DALLAS — Roughly 5.4 million Americans are currently living with paralysis, of which 27.3% are due to spinal injuries. According to a recent study, movement can be restored to mice paralyzed from spinal injuries via genetic engineering. Scientists say this breakthrough could ultimately help paraplegic and quadriplegic patients walk again.
Around 2,500 people per year are left with life changing paralysis, usually as a result of car or sports accidents, violence and falls. After initial damage, sticky scar tissue prevents repair by acting like glue, leading to paralysis below the site.
Scientists at the University of Texas Southwestern discovered a protein in the body that makes regeneration possible. The chemical, known as SOX2, stops scar formation and fuels nerve cells. It is produced by cells in the central nervous system called NG2 glia.
According to study leader Chun-Li Zhang, PhD, this opens the door to a safe and effective therapy that boosts SOX2 in humans. This would help heal spinal injuries by making new neurons and reducing the scar tissue.
“The field of spinal cord injury has extensively researched trying to heal the damage with stem cells that produce new neurons. However, what we are proposing here is that we may not need to transplant cells from the outside. By encouraging NG2 glia to make more SOX2, the body can make its own new neurons, rebuilding from within,” says Zhang, a professor of molecular biology at the university, in a statement.
The findings offer hope for the hundreds of thousands of people worldwide who suffer a spinal cord injury each year. Cells in some tissues and organs proliferate after damage as part of the healing process. This does not apply to the spinal cord – a key roadblock to recovery, Prof Zhang explains.
A promising breakthrough for spinal cord injury patients suffering from paralysis
The spinal cord is the key junction for the constant stream of electrical signals between the brain and the rest of the body. Once harmed, injuries tend to be permanent because nerve cells cannot regenerate themselves.
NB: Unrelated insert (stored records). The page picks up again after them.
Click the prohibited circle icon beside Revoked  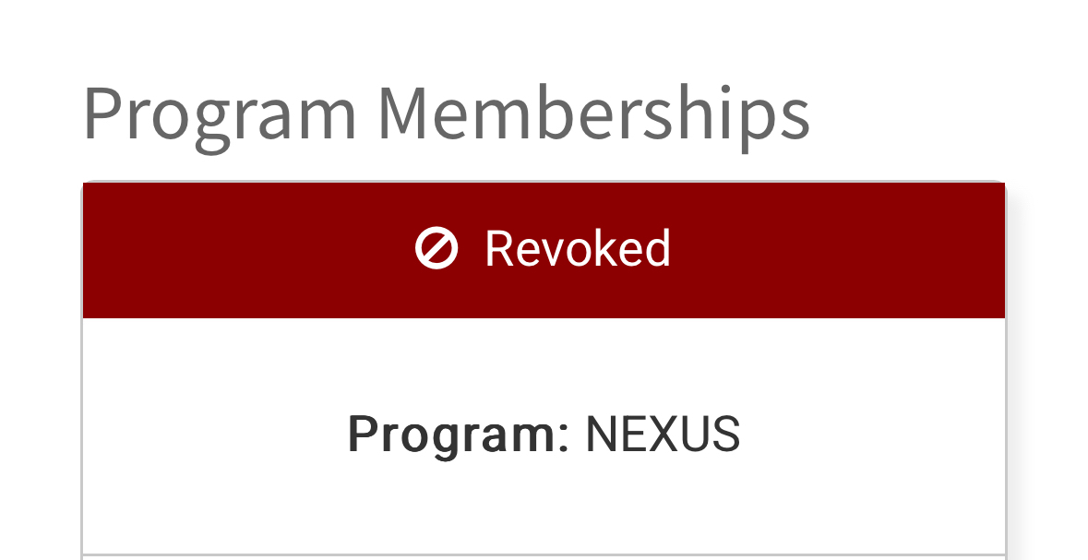point(436,249)
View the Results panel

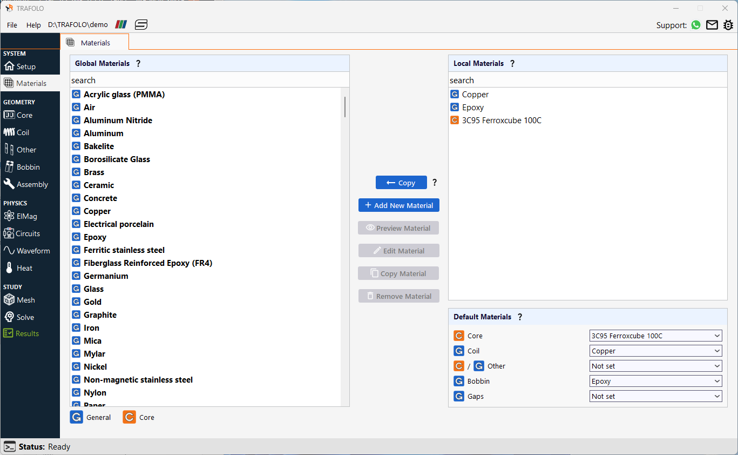(x=25, y=333)
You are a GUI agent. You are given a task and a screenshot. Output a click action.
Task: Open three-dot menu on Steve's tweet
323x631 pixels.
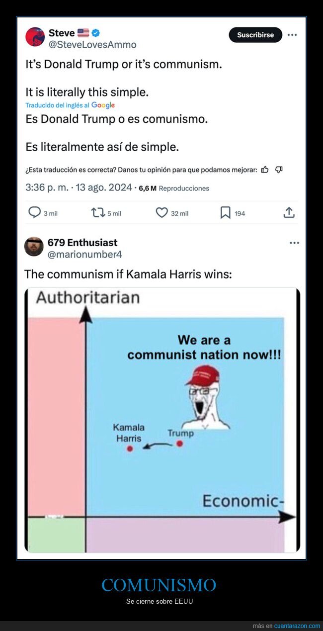(x=293, y=35)
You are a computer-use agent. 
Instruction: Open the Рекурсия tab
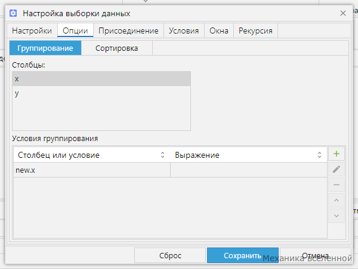tap(255, 30)
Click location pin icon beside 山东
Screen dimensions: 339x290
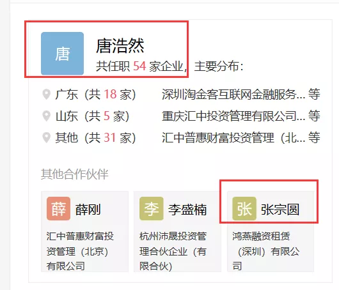(46, 116)
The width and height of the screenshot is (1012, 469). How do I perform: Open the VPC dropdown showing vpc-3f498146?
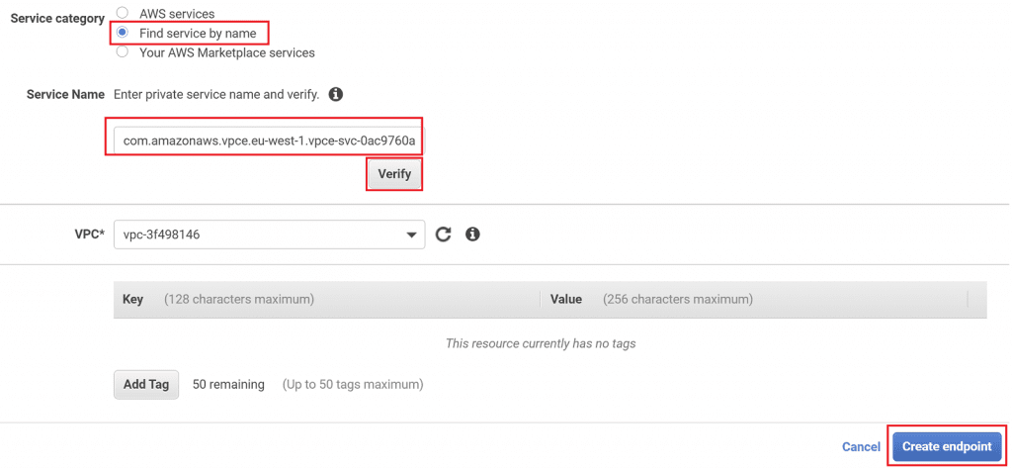tap(269, 235)
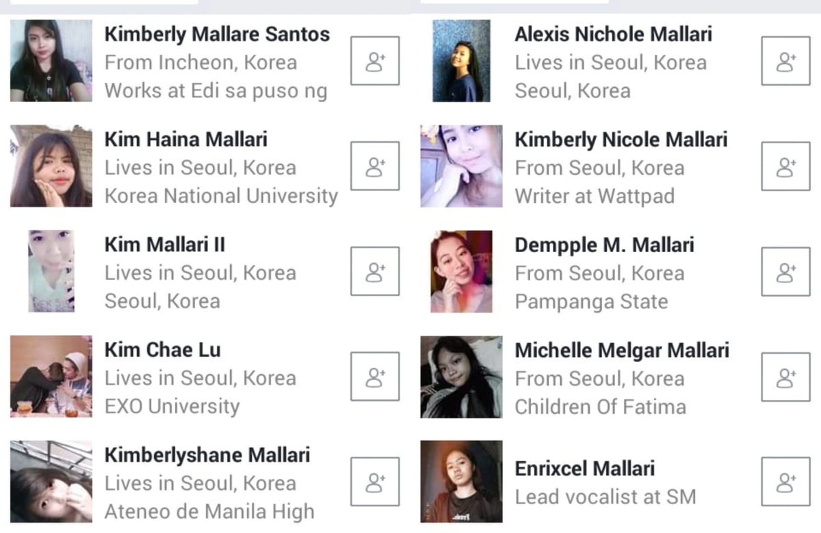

Communication is then halted, leading to paralysis, loss of sensation and sometimes life threatening consequences such as an inability to control breathing or heart rate.
The brain has a limited capacity to fix itself using progenitor cells that can turn into a specific type, like stem cells. Professor Zhang and colleagues looked for cells that might play a similar role in the spinal cord, and identified NG2 glia in the lab rodents.
In a series of experiments, they manipulated their DNA to make the cells overproduce SOX2. After their spinal cords were broken, the mice produced tens of thousands of new mature nerve cells. Analysis showed they integrated into the injured area, making connections with existing neurons that are necessary to relay signals between the brain and body.
“Even more promising is that this genetic engineering led to functional improvements. Animals engineered to overproduce SOX2 in their NG2 glia performed markedly better on motor skills weeks after spinal cord injury compared with those that made normal SOX2 amounts,” says Zhang. “The reasons for this improved performance seemed to be multifold. These animals had new neurons that appeared to take over for those damaged during injury. They also had far less scar tissue at the injury site that could hinder recovery.”
A complete recovery from a spinal cord injury would have far reaching social and economic benefits for millions of people.
Findings are published in the journal Cell Stem Cell.
SWNS writer Mark Waghorn contributed to this report.